— Begin Article —

= Zero reject =

Educational philosophy

Zero reject is an educational philosophy which says that no child can be denied an education because they are "uneducable". It is part of the Individuals with Disabilities Education Act (IDEA), which is the main special education law that seeks to guarantee free and public education for students with disabilities. Because of this policy, the services that have been previously inaccessible to this group of learners are already routinely provided. Zero reject also include additional components such as the requirement for general education placements to be age- and grade-appropriate in keeping with its inclusion philosophy.

== Background ==
The origin of zero reject policy and IDEA can be traced back to the Education of All Handicapped Children Act passed by the U.S. Congress in 1975. IDEA replaced this law in 1990, which also underwent a succession of amendments starting in 1997. The law aims to facilitate the movement of qualified individuals with disabilities from their home, their school, and into mainstream employment.

— End Article —
— Begin Given material —

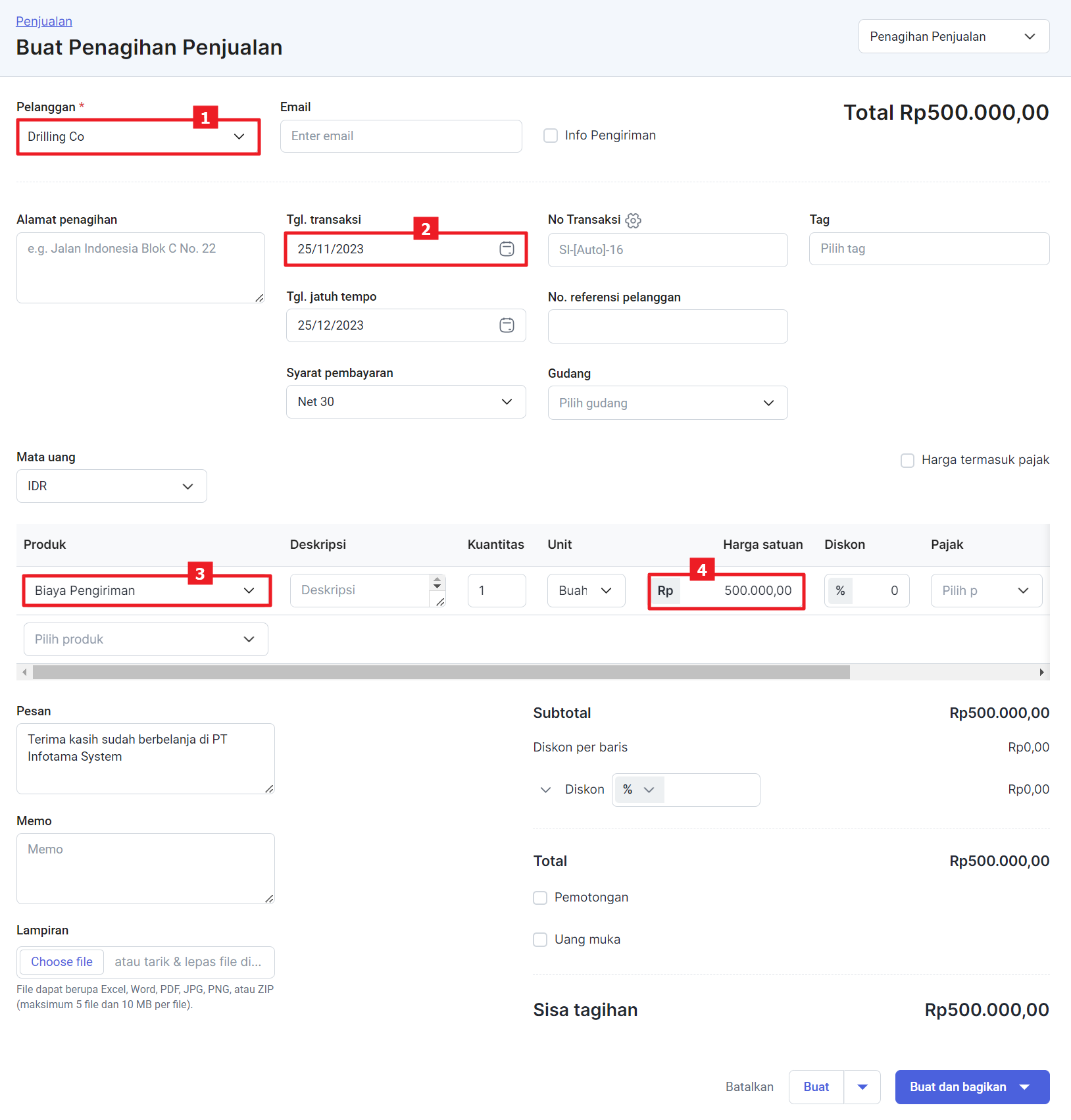Viewport: 1071px width, 1120px height.
Task: Enable the Uang muka checkbox
Action: (x=540, y=940)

— End Given material —

**Challenge 1:** Quote the zero reject article from "Zero reject is" to "its inclusion philosophy.".
**Challenge 2:** According to the zero reject article, in what year did the Individuals with Disabilities Education Act replace the Education of All Handicapped Children Act?

**Full solution 1:**
Zero reject is an educational philosophy which says that no child can be denied an education because they are "uneducable". It is part of the Individuals with Disabilities Education Act (IDEA), which is the main special education law that seeks to guarantee free and public education for students with disabilities. Because of this policy, the services that have been previously inaccessible to this group of learners are already routinely provided. Zero reject also include additional components such as the requirement for general education placements to be age- and grade-appropriate in keeping with its inclusion philosophy.

**Full solution 2:** 1990